**Extrait:**
Mais nous ne voulons parler aujourd’hui que de la philosophie moderne ; son histoire est si peu terminée que, depuis deux ans, il s’est publié un grand nombre d’écrits pleins de recherches nouvelles et intéressantes sur Ramus, sur le cartésianisme, sur Spinoza et Leibnitz, sur Kant et Hegel. Une esquisse rapide suffira pour faire voir que ces travaux ont quelque chose à apprendre aux plus savans.


Rien de plus animé, de plus dramatique, de plus attrayant que cette première époque de la philosophie moderne qu’on appelle la renaissance ; aussi a-t-elle eu sa bonne part dans les travaux de l’école moderne. Vanini, Giordano Bruno, Jacob Bœhme, ont les premiers attiré les regards, et c’était justice ; mais Vanini et Bruno sont des Italiens, Bœhme est Allemand. Qu’est-ce à dire ? la France serait-elle restée étrangère au mouvement de la renaissance philosophique ? Non, certes, car s’il est au XVIe siècle un personnage remarquable par l’audace de ses entreprises et l’étendue de son influence, c’est un Français, un compatriote de Calvin, l’illustre et infortuné Ramus.

**Données fournies:**

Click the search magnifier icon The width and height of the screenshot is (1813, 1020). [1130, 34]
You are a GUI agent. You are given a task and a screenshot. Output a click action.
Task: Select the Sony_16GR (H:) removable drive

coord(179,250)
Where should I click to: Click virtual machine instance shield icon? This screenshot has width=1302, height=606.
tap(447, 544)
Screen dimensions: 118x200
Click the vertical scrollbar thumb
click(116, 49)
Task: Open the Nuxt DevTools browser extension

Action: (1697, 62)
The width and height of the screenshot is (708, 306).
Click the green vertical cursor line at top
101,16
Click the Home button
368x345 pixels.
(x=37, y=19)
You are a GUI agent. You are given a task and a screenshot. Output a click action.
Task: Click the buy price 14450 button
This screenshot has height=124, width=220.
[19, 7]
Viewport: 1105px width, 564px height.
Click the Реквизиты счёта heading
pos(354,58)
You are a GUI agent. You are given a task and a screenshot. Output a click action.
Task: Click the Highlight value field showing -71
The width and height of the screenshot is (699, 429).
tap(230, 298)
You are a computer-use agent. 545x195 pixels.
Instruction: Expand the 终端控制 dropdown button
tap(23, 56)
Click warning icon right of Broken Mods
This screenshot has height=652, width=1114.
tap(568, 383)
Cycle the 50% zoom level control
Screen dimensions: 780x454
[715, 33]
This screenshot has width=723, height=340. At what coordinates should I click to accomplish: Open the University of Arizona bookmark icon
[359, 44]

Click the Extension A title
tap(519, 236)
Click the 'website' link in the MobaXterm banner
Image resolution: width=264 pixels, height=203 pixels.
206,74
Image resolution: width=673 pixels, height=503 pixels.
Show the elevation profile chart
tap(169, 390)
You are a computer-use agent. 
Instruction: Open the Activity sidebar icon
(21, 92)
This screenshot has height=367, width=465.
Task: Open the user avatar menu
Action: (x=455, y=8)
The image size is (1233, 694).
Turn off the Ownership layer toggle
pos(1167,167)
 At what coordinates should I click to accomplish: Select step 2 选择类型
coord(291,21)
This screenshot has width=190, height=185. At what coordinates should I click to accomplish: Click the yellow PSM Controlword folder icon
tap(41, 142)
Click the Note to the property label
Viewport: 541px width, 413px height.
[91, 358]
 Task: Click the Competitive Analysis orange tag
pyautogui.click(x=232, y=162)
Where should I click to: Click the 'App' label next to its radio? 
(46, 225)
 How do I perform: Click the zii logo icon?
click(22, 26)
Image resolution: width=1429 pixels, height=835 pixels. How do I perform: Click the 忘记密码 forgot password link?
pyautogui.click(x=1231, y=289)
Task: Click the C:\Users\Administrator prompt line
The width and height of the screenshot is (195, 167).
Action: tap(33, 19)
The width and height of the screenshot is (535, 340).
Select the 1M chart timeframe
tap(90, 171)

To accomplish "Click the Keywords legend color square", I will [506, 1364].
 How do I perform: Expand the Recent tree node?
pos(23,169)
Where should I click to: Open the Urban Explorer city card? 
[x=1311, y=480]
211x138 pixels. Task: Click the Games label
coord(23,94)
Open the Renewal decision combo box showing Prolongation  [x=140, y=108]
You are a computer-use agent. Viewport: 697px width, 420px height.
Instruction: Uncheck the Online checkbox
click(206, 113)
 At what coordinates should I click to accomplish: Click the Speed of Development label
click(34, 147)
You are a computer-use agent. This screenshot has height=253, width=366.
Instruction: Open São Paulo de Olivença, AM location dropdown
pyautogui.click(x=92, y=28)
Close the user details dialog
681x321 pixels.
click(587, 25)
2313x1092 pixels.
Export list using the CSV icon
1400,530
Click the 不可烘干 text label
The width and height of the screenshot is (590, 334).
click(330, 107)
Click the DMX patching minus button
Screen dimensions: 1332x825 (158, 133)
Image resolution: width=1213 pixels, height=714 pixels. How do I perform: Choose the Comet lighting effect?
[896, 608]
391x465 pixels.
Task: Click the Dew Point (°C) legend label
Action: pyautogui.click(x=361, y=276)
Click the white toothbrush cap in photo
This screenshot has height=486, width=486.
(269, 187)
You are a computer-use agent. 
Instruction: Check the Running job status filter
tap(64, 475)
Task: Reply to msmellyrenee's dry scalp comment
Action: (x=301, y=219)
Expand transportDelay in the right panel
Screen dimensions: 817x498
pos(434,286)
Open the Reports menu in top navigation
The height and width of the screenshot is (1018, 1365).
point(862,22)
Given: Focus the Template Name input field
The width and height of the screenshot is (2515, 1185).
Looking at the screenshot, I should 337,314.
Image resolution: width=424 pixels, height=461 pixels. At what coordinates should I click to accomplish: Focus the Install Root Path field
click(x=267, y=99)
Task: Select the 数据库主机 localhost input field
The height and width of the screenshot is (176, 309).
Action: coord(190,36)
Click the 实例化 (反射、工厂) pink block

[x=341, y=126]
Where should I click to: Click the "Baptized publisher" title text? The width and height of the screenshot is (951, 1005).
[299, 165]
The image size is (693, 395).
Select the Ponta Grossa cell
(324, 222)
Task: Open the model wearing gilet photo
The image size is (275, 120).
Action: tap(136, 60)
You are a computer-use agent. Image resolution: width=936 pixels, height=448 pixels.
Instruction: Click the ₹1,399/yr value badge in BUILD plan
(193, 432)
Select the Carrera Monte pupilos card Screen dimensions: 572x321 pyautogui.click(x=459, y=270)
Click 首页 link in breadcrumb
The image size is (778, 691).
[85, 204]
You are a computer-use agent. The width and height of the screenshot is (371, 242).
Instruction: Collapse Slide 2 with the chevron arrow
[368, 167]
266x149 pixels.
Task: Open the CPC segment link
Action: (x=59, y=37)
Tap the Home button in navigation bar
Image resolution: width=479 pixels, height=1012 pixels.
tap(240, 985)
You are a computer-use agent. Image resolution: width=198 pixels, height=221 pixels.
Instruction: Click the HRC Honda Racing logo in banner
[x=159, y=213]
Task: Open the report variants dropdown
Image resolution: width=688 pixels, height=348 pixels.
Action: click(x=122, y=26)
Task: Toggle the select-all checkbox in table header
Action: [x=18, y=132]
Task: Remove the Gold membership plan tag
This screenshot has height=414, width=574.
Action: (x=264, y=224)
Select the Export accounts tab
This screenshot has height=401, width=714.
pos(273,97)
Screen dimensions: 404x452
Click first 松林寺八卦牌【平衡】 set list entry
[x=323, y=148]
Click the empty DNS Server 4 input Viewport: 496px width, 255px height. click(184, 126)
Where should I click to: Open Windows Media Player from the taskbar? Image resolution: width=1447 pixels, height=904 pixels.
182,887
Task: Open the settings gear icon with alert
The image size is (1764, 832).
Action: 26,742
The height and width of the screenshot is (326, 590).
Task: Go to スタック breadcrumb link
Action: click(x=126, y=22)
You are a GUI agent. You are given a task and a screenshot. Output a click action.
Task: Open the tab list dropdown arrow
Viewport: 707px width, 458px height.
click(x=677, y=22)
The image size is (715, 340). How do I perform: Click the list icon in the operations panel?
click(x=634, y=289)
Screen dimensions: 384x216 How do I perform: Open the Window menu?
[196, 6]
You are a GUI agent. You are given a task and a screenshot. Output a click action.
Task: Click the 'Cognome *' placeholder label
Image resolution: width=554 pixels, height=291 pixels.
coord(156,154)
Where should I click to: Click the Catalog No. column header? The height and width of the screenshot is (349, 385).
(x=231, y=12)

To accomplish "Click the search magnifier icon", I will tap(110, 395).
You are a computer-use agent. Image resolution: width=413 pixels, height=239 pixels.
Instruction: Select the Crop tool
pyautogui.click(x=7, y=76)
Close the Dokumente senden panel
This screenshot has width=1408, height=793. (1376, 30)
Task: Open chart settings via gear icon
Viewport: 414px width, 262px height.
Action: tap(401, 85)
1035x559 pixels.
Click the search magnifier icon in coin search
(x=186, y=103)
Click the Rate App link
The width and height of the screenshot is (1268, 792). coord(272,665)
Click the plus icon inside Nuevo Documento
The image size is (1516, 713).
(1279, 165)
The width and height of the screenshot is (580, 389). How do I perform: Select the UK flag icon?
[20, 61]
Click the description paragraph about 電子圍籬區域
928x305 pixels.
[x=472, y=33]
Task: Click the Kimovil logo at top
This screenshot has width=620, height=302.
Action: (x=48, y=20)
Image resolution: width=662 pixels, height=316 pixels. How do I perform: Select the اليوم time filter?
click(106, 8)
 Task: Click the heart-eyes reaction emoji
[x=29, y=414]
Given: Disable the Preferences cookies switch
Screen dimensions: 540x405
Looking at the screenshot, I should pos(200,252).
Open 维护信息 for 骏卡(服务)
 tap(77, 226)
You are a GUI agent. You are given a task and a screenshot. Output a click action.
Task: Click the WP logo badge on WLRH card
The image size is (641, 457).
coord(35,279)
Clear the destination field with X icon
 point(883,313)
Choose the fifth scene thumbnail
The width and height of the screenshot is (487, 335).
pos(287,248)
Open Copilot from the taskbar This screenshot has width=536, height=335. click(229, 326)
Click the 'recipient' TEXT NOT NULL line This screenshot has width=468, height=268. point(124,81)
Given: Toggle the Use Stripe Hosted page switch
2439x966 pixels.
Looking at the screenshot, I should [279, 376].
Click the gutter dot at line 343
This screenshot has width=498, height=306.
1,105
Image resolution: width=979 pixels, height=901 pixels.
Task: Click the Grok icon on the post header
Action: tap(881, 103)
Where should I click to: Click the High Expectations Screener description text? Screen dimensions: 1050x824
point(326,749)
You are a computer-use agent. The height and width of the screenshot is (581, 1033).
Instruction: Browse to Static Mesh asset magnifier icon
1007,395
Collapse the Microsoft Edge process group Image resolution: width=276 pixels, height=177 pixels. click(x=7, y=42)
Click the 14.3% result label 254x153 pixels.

**À faire:**
(a) Redonnez mot pour mot le passage de l'extrait sur la philosophie moderne qui commence par « Rien de plus » et va jusqu'à « et infortuné Ramus. ».
(b) Poursuivez l'extrait sur la philosophie moderne à partir de sa dernière phrase.

**Exercices corrigés:**
(a)
Rien de plus animé, de plus dramatique, de plus attrayant que cette première époque de la philosophie moderne qu’on appelle la renaissance ; aussi a-t-elle eu sa bonne part dans les travaux de l’école moderne. Vanini, Giordano Bruno, Jacob Bœhme, ont les premiers attiré les regards, et c’était justice ; mais Vanini et Bruno sont des Italiens, Bœhme est Allemand. Qu’est-ce à dire ? la France serait-elle restée étrangère au mouvement de la renaissance philosophique ? Non, certes, car s’il est au XVIe siècle un personnage remarquable par l’audace de ses entreprises et l’étendue de son influence, c’est un Français, un compatriote de Calvin, l’illustre et infortuné Ramus.

(b)
Les grands traits de cette figure historique, dispersés dans De Thou, dans Étienne Pasquier, dans Scévole de Sainte-Marthe, ont été réunis par Bayle et par Brucker, sans parler des dévots de Ramus comme Nancel et ces deux savans hommes, Freigius et Banosius, dont les petits dissentimens ont égayé Voltaire[1]. Malgré le nombre et la richesse de ces matériaux, il restait encore une foule de particularités à éclaircir ; il restait à faire connaître les écrits de Ramus, autrefois si populaires et tirés à vingt éditions, aujourd’hui si prodigieusement rares ; il restait enfin à caractériser le génie et l’influence de ce puissant réformateur, qui a tant honoré la philosophie et la France. M. Waddington s’est chargé de cette noble entreprise, philosophique et patriotique tout à la fois. Il a écrit la biographie de Ramus avec un soin religieux et en homme qui ne veut rien laisser à faire après lui. Aussi bien il n’y aura désormais aucune part d’inconnu dans les moindres détails de cette orageuse carrière, terminée par une fin si tragique. C’est un récit complet et définitif, modèle de patience, d’exactitude et d’érudition.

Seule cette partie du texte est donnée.